Stored data entries –

━━━━

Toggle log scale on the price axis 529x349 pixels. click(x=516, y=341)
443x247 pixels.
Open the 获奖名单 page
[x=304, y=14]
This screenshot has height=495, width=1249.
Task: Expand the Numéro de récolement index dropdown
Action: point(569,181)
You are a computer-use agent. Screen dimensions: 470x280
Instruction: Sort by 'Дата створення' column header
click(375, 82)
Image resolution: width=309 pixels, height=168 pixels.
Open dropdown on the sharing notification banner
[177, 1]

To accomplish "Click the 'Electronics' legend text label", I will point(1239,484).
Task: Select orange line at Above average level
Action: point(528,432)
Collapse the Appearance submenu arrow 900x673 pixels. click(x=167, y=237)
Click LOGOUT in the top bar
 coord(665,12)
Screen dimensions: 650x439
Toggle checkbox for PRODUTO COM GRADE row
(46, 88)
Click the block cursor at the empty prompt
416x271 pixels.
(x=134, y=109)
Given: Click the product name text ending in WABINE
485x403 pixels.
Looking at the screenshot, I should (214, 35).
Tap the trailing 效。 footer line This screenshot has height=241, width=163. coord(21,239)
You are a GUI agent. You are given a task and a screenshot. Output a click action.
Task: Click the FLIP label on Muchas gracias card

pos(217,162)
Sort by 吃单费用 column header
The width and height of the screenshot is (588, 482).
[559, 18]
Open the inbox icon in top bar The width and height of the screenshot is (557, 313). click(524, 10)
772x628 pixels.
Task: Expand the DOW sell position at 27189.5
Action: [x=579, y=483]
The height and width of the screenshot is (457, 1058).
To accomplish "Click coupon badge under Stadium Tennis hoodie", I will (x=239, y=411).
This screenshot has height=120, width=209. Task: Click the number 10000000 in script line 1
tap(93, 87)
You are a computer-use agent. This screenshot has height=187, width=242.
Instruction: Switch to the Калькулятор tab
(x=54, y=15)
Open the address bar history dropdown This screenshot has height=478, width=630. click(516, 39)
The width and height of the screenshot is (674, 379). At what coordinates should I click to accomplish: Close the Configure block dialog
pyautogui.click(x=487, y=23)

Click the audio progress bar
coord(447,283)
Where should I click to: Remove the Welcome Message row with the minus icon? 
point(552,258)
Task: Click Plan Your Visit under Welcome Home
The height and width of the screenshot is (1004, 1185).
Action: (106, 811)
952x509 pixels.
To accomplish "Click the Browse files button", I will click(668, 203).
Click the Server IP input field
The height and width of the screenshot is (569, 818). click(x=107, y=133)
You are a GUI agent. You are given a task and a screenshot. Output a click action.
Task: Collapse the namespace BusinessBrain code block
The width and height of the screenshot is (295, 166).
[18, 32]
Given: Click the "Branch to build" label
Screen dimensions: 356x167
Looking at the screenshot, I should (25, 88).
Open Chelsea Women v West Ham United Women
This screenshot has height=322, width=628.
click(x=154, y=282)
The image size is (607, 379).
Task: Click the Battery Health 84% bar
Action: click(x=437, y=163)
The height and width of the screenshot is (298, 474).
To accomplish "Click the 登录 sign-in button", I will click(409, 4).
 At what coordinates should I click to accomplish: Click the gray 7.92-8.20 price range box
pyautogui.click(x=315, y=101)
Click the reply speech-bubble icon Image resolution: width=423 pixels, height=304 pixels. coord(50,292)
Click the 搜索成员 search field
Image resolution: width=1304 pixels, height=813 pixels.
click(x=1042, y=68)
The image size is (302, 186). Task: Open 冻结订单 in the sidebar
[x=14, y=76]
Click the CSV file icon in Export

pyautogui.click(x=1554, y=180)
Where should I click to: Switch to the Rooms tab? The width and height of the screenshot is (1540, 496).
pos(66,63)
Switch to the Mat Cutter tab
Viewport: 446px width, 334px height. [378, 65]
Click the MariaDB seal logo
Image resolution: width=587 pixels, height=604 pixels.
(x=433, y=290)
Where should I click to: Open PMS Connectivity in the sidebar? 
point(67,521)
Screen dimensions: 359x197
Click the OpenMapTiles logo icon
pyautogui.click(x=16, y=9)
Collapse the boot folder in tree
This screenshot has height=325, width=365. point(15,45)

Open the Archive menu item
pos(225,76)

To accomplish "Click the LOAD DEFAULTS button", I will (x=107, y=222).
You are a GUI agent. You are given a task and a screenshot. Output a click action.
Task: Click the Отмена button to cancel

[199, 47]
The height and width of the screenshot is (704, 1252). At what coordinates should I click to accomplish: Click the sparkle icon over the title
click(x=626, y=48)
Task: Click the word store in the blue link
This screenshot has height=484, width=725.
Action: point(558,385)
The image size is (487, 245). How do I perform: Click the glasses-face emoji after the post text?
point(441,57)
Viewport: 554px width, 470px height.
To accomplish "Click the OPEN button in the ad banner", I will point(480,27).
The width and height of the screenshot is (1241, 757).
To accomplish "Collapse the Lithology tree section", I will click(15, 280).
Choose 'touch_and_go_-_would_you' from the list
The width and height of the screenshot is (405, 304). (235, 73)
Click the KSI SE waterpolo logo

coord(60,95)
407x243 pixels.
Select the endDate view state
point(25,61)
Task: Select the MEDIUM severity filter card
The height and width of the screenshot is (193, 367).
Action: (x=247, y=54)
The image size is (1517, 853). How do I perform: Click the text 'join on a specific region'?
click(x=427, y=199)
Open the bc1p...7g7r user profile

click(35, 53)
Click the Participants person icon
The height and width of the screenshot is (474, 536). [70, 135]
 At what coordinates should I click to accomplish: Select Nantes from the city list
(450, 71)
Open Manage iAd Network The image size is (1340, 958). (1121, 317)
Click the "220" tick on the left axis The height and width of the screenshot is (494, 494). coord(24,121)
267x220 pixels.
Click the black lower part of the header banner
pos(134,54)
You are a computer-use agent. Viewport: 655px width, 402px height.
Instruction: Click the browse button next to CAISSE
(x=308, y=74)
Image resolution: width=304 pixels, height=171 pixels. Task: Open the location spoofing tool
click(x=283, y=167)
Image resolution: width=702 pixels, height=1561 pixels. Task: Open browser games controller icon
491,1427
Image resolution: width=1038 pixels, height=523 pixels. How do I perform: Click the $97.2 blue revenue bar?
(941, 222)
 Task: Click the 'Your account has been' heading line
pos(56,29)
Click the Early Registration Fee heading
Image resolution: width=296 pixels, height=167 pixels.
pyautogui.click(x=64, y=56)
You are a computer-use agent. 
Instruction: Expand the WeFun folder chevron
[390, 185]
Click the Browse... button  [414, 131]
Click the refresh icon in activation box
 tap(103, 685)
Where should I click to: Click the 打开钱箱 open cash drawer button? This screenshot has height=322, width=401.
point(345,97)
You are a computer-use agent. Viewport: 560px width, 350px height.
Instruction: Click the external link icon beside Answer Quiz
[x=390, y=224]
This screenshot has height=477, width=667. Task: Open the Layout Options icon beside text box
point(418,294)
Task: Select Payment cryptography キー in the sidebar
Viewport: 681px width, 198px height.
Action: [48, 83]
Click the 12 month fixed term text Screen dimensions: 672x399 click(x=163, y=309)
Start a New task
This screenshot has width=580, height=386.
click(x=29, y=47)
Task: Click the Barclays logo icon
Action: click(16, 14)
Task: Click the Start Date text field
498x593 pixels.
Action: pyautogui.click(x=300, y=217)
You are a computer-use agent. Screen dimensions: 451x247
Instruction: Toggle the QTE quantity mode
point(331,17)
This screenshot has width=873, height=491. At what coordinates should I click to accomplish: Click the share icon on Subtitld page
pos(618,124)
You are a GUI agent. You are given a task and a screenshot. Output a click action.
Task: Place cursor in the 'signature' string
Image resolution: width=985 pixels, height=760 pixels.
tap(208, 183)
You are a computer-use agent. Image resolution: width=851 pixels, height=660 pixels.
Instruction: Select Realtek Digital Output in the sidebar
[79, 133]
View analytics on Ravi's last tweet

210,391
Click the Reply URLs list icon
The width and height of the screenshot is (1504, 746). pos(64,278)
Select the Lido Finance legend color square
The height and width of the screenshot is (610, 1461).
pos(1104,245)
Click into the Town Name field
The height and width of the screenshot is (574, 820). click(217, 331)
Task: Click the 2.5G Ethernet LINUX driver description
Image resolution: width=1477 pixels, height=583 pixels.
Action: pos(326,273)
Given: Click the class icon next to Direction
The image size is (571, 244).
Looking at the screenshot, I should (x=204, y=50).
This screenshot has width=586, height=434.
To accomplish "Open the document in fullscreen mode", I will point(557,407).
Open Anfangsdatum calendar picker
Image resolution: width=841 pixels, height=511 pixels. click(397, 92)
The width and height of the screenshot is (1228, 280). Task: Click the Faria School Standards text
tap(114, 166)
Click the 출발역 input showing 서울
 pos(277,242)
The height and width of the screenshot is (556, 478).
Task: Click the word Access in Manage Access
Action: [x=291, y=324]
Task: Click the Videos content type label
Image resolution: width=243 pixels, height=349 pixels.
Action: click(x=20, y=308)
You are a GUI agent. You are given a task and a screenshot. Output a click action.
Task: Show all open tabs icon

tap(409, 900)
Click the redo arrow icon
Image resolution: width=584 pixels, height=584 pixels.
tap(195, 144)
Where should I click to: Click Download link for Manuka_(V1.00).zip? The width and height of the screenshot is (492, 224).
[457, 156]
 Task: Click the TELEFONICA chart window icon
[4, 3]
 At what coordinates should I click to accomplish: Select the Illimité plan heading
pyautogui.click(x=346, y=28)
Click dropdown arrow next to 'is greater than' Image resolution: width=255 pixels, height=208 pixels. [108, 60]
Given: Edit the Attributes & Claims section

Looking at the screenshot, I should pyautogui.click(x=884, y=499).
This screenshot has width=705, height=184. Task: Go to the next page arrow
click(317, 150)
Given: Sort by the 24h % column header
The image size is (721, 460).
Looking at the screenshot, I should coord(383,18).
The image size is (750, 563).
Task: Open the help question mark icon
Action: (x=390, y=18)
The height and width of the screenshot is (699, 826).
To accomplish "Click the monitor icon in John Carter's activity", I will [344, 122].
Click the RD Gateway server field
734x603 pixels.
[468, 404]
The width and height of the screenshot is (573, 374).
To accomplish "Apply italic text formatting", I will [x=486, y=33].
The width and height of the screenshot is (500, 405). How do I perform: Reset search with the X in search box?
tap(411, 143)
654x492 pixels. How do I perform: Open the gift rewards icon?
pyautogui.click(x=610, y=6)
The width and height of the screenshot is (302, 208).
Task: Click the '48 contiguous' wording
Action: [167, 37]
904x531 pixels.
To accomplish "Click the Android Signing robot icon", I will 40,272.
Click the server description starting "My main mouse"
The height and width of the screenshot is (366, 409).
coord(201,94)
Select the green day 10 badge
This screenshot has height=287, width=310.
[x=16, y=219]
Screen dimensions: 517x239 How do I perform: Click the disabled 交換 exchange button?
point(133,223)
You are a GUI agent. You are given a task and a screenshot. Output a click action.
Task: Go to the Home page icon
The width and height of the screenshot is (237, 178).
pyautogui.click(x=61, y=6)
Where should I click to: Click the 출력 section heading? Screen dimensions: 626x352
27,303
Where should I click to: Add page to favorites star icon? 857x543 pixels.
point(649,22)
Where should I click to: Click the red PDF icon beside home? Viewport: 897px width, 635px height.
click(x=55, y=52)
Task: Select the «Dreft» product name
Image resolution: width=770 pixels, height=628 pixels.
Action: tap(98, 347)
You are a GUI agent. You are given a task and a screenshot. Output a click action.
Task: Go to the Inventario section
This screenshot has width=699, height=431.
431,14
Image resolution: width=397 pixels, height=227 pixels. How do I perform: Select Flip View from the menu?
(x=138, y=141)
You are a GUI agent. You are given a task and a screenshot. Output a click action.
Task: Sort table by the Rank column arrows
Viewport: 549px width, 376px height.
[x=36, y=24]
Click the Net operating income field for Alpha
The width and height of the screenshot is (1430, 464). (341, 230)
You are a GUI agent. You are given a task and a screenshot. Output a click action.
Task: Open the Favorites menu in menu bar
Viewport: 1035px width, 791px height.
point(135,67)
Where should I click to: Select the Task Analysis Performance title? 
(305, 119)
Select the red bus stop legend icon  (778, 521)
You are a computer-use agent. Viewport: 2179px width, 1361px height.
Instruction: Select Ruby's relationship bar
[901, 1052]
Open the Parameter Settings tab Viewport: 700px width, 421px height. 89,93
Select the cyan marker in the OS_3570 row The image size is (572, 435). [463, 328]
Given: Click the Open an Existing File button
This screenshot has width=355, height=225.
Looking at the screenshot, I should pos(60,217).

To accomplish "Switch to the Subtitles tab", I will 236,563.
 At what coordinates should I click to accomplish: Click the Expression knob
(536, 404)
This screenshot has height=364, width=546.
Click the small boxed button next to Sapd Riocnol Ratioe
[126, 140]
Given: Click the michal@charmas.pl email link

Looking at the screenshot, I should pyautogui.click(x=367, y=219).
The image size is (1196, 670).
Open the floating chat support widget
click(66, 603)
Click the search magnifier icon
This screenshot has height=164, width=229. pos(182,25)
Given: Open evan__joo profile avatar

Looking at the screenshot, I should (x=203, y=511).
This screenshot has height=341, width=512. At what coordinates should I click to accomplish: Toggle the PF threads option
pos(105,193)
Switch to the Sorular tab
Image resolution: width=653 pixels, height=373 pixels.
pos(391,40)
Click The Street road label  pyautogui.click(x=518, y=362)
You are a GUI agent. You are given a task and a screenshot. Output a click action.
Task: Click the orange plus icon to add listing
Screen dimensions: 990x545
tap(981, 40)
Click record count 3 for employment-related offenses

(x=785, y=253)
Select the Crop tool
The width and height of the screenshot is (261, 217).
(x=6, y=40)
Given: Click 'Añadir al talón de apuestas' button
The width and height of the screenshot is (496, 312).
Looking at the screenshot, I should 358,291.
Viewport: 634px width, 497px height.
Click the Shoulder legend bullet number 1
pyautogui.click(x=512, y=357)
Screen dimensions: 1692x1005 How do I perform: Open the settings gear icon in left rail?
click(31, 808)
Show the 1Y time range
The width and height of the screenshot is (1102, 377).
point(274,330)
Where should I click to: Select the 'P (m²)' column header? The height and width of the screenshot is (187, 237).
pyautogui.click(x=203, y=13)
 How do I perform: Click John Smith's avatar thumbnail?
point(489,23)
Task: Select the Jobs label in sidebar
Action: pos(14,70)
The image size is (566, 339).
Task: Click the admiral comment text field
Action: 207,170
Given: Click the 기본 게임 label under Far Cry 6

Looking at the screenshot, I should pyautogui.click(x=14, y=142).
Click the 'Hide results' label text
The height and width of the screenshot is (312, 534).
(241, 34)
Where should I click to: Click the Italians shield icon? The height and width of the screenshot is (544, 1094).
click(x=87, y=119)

━━━━

What do the lines above say from the one containing "Instruction: Toggle the QTE quantity mode" down to the one containing "Task: Click the 2.5G"? Return them exactly, both end lines included, and only them.

Instruction: Toggle the QTE quantity mode
point(331,17)
This screenshot has width=873, height=491. At what coordinates should I click to accomplish: Click the share icon on Subtitld page
pos(618,124)
You are a GUI agent. You are given a task and a screenshot. Output a click action.
Task: Place cursor in the 'signature' string
Image resolution: width=985 pixels, height=760 pixels.
tap(208, 183)
You are a computer-use agent. Image resolution: width=851 pixels, height=660 pixels.
Instruction: Select Realtek Digital Output in the sidebar
[79, 133]
View analytics on Ravi's last tweet

210,391
Click the Reply URLs list icon
The width and height of the screenshot is (1504, 746). pos(64,278)
Select the Lido Finance legend color square
The height and width of the screenshot is (610, 1461).
pos(1104,245)
Click into the Town Name field
The height and width of the screenshot is (574, 820). click(217, 331)
Task: Click the 2.5G Ethernet LINUX driver description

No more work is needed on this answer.